Description of the task:
How many lines in the entries below contain the word "icon"? Reply with the number alone.

Entries from a data collection:

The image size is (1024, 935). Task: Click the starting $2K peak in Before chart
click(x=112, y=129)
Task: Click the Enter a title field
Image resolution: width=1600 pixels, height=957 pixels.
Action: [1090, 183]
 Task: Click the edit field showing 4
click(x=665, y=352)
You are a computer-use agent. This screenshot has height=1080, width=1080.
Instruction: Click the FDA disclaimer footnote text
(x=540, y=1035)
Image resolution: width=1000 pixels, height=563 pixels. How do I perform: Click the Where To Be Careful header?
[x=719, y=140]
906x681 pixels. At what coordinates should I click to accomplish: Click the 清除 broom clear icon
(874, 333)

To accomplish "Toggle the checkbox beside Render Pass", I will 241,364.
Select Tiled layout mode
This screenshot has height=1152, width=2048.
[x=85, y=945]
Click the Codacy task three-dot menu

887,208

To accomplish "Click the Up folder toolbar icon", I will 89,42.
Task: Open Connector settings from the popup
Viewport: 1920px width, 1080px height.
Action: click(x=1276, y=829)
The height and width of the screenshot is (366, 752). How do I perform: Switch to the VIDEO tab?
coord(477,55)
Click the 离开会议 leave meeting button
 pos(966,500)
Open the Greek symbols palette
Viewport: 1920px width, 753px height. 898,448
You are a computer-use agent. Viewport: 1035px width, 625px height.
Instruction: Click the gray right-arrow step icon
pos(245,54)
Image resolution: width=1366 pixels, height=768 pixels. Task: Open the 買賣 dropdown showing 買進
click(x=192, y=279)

Finished task:
3